▶ Task prompt: Copy out every line of the material below word for word, keeping each line as it appears.

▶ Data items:

* START *

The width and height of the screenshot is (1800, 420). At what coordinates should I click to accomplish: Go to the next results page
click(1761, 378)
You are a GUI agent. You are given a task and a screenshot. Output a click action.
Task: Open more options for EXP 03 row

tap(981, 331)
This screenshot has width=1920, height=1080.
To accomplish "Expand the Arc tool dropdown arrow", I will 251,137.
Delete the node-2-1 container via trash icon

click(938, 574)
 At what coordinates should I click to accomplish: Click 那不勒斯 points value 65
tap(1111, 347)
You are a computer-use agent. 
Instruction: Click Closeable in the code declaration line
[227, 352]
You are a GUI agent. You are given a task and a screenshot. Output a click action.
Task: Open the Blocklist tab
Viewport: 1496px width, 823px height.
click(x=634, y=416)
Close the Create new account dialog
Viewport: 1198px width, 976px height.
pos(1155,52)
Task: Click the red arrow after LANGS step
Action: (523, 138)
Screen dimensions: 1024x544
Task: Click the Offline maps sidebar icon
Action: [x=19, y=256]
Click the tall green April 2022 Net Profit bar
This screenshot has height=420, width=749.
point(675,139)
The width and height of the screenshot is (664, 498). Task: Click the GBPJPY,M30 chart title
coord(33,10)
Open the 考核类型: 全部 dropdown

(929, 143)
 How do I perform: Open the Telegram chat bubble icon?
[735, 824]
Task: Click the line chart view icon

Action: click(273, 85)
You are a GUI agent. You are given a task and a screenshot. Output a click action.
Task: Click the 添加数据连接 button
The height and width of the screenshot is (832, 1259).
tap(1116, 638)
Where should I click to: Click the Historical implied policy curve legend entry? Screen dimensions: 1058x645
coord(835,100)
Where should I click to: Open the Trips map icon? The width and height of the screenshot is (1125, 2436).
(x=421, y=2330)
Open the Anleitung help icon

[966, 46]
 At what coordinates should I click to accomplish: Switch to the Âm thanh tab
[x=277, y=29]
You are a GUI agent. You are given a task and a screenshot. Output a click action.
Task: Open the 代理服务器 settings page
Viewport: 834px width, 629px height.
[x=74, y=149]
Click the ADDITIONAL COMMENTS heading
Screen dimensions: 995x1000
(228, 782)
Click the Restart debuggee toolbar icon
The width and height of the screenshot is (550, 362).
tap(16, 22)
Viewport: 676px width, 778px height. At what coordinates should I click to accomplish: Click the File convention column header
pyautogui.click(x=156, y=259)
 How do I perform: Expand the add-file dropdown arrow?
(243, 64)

* END *

▶ Complete answer:
The width and height of the screenshot is (1800, 420). At what coordinates should I click to accomplish: Go to the next results page
click(1761, 378)
You are a GUI agent. You are given a task and a screenshot. Output a click action.
Task: Open more options for EXP 03 row

tap(981, 331)
This screenshot has width=1920, height=1080.
To accomplish "Expand the Arc tool dropdown arrow", I will 251,137.
Delete the node-2-1 container via trash icon

click(938, 574)
 At what coordinates should I click to accomplish: Click 那不勒斯 points value 65
tap(1111, 347)
You are a computer-use agent. 
Instruction: Click Closeable in the code declaration line
[227, 352]
You are a GUI agent. You are given a task and a screenshot. Output a click action.
Task: Open the Blocklist tab
Viewport: 1496px width, 823px height.
click(x=634, y=416)
Close the Create new account dialog
Viewport: 1198px width, 976px height.
pos(1155,52)
Task: Click the red arrow after LANGS step
Action: (523, 138)
Screen dimensions: 1024x544
Task: Click the Offline maps sidebar icon
Action: [x=19, y=256]
Click the tall green April 2022 Net Profit bar
This screenshot has height=420, width=749.
point(675,139)
The width and height of the screenshot is (664, 498). Task: Click the GBPJPY,M30 chart title
coord(33,10)
Open the 考核类型: 全部 dropdown

(929, 143)
 How do I perform: Open the Telegram chat bubble icon?
[735, 824]
Task: Click the line chart view icon

Action: click(273, 85)
You are a GUI agent. You are given a task and a screenshot. Output a click action.
Task: Click the 添加数据连接 button
The height and width of the screenshot is (832, 1259).
tap(1116, 638)
Where should I click to: Click the Historical implied policy curve legend entry? Screen dimensions: 1058x645
coord(835,100)
Where should I click to: Open the Trips map icon? The width and height of the screenshot is (1125, 2436).
(x=421, y=2330)
Open the Anleitung help icon

[966, 46]
 At what coordinates should I click to accomplish: Switch to the Âm thanh tab
[x=277, y=29]
You are a GUI agent. You are given a task and a screenshot. Output a click action.
Task: Open the 代理服务器 settings page
Viewport: 834px width, 629px height.
[x=74, y=149]
Click the ADDITIONAL COMMENTS heading
Screen dimensions: 995x1000
(228, 782)
Click the Restart debuggee toolbar icon
The width and height of the screenshot is (550, 362).
tap(16, 22)
Viewport: 676px width, 778px height. At what coordinates should I click to accomplish: Click the File convention column header
pyautogui.click(x=156, y=259)
 How do I perform: Expand the add-file dropdown arrow?
(243, 64)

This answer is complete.